PHNOM PENH —
Cambodia’s national election body has announced that four parties have put forward candidates for the Senate elections in February.
The National Election Committee (NEC), which has come under fire in recent months for alleged political bias, said that the ruling Cambodian People’s Party, Funcinpec, the Khmer National United Party, and Cambodia Youth Party had all nominated candidates.
The country’s main opposition party, the Cambodia National Rescue Party, which previously controlled a large number of Senate seats, was outlawed last year in a court ruling and will not be able to contest the election.
The NEC allotted the numbers one through four to the parties on the ballot, number one being reserved for Prime Minister Hun Sen’s CPP.

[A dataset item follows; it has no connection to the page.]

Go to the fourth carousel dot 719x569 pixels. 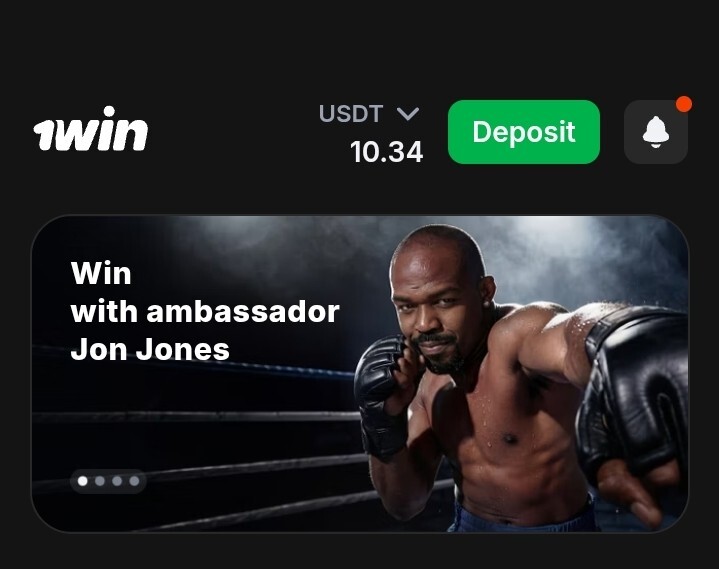coord(134,481)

"The order of each political parties on the ballot papers will provide favorable conditions for parties like campaigning, voting, and helping voters recognize the party they like,” NEC Chairman Sik Bunhok, a long-time CPP member, said in a statement.

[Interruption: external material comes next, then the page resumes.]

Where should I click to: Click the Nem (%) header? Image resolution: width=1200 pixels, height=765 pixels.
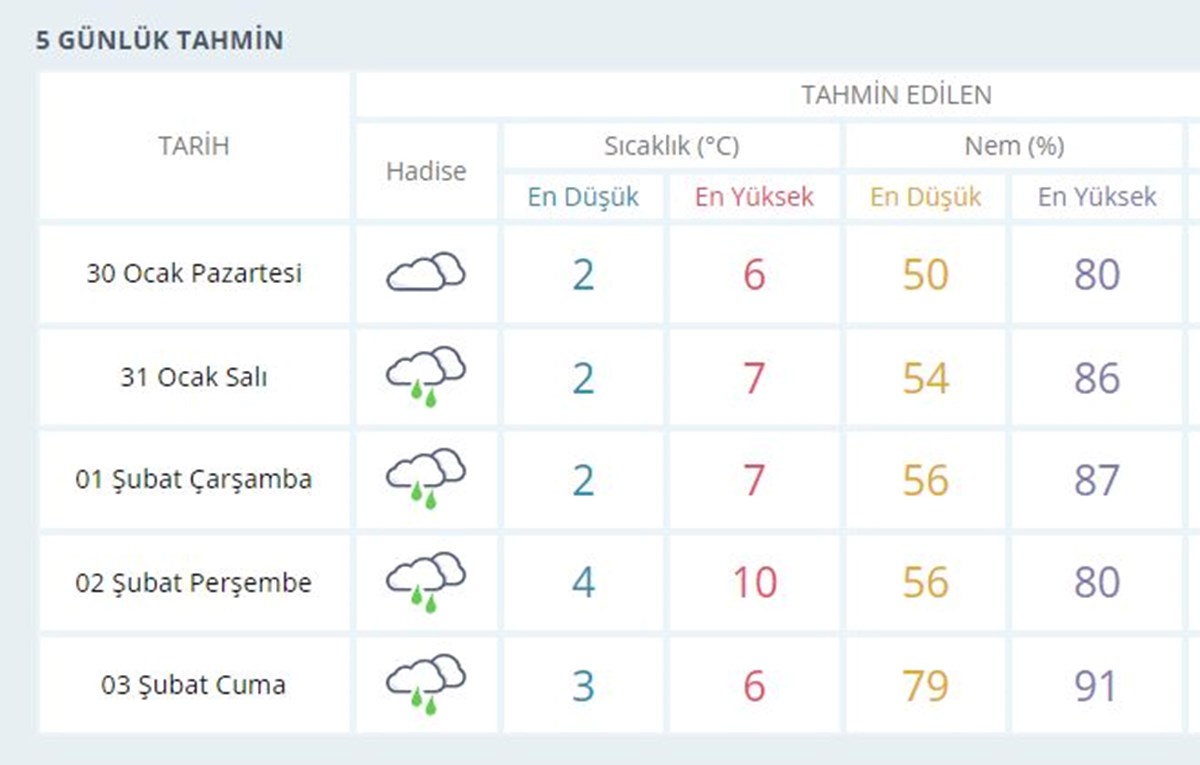[x=1014, y=146]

Dim Sovannarom, an NEC member, said the body had allocated $2 million to the election, which will be held on February 25.
Due to the dissolution of the opposition party, seats held by its members will be contested by other parties.
Some 500 local council seats won by the CNRP in elections last year have already been allocated to minor political parties and the CPP.
Pich Sros, president of the Cambodian Youth Party, said his party was focusing on winning seats in the general election in June and would not expend much effort in the Senate elections.
”I would like to say that we registered for the Senate election, but we have not thought about getting any seats in the Senate,” he said. “We are giving a chance to our commune councilors if we don't register, they will vote for the other parties or sell it to the other.”
Meas Ny, a social analyst, said the results of the election would serve as a litmus test of whether Cambodia was moving further towards becoming a “one-party state.”
Four senators will be selected by the CPP-controlled parliament, while the remainder will be chosen by a vote of commune councilors, who are now almost exclusively composed of pro-CPP officials.